A decrease in oxyhemoglobin will result in documentation of pallor. True False

True

The skin plays a vital role in temperature maintenance, fluid and electrolyte balance, and synthesis of vitamin a) A. b) B12. c) C. d) D.

d) D.

Which area of the body should a nurse inspect for possible loss of skin integrity when performing a skin examination on a female who is obese? a) Anterior chest b) Upper abdomen c) On the neck d) Under the breast

d) Under the breast

The nurse notes multiple elevated masses with irregular transient borders that are superficial, raised, and erythematous in a client who complains of an "itching rash." Which question would be most important for the nurse to ask? a) "Are you allergic to foods, medications, or other substances?" b) "Does anyone else in your family have a rash like this?" c) "How painful is your rash?" d) "What have you been doing to control the itching?"

a) "Are you allergic to foods, medications, or other substances?"

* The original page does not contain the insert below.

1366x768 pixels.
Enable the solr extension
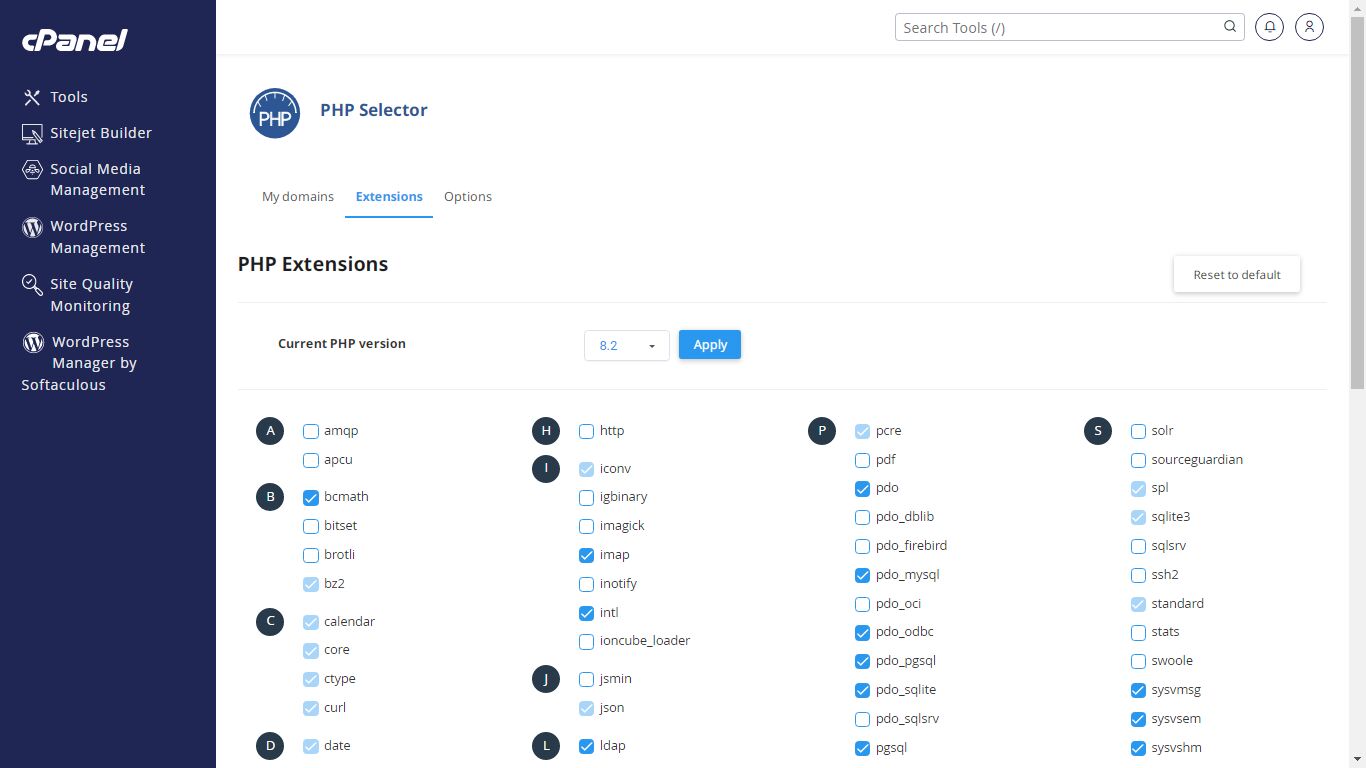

A client asks, "What does SPF 15 mean when considering a sunscreen?" What information should the nurse use to base the response to this client's question? a) "SPF 15 is the ratio of the number of minutes for treated versus untreated skin to redden with exposure to ultraviolet B rays." b) "SPF 15 is the number of times it takes to be applied to untreated skin before it will be able to effectively prevent sunburn." c) "SPF 15 is the number of minutes that a person can safely stay in the sun after treating the skin with the product." d) "SPF 15 is the number of days that the product needs to be applied to untreated skin before it can effectively prevent sunburn."

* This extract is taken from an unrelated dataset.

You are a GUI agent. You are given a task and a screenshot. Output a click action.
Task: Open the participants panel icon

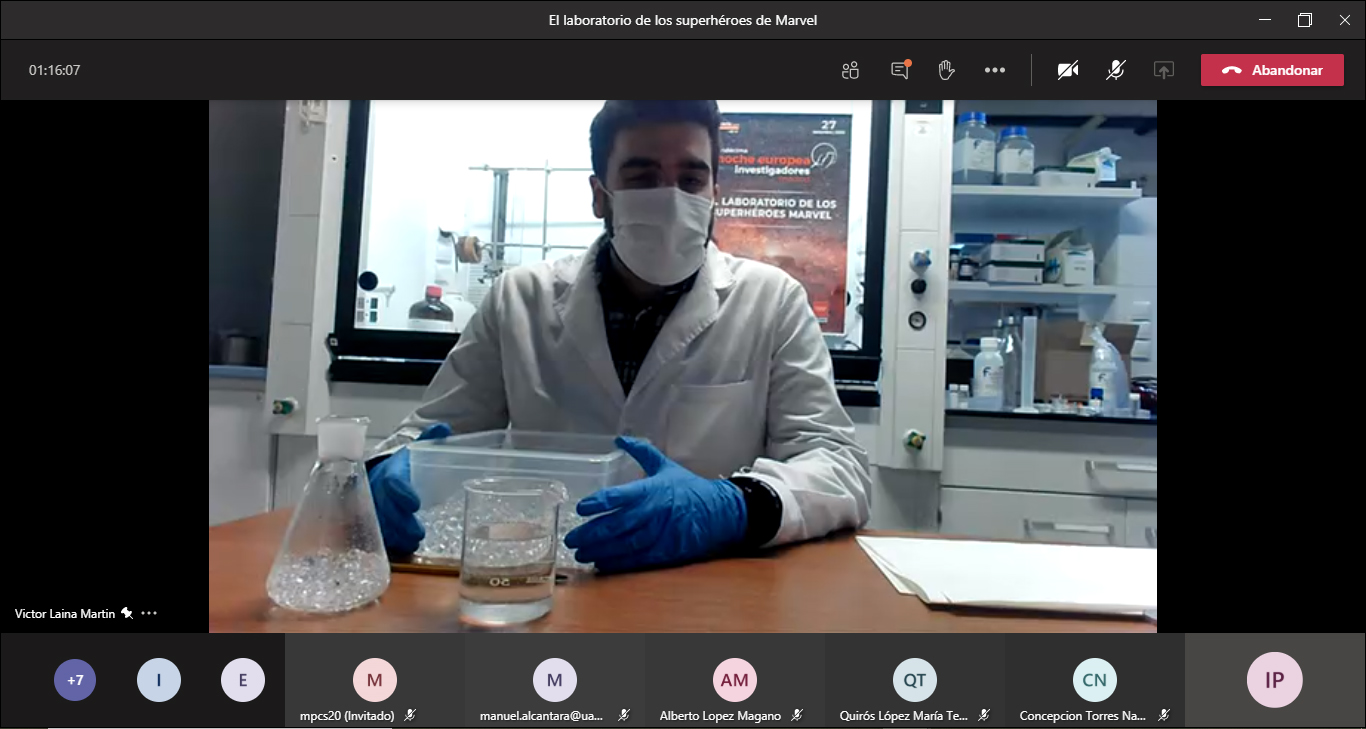(x=851, y=70)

a) "SPF 15 is the ratio of the number of minutes for treated versus untreated skin to redden with exposure to ultraviolet B rays."

A client tells the nurse about a raised lesion on the client's leg. What is the nurse's first nursing action? a) Inspect the area b) Ask further questions c) Document the statement d) Move on to next body system

a) Inspect the area

An adult client is having his skin assessed. The client tells the nurse he has been a heavy smoker for the last 40 years. The client has clubbing of the fingernails. What does this finding tell the nurse? a) The client has chronic hypoxia b) The client has melanoma c) The client has COPD d) The client has asthma

a) The client has chronic hypoxia

A client who is bedfast responds only to painful stimuli, never eats a complete meal, and moves occasionally in bed. Which term should the nurse use to describe this client's risk for skin breakdown? a) high b) mild c) moderate d) negligible

a) high

When asked to assess an area of broken skin on an older adult client in a long-term care facility, the nurse notes a break in the skin erythema and a small amount of serosanguineous drainage over the sacrum. The area appears blister-like. The nurse would interpret this finding as indicating which stage of pressure ulcer? a) Stage I b) Stage II c) Stage III d) Stage IV

b) Stage II

The nurse is admitting a 79-year-old man for outpatient surgery. The client has bruises in various stages of healing all over his body. Why is it important for the nurse to promptly document and report these findings? a) The client is elderly. b) The client may have been abused. c) The client may have peripheral vascular disease. d) The client may have a cognitive deficit.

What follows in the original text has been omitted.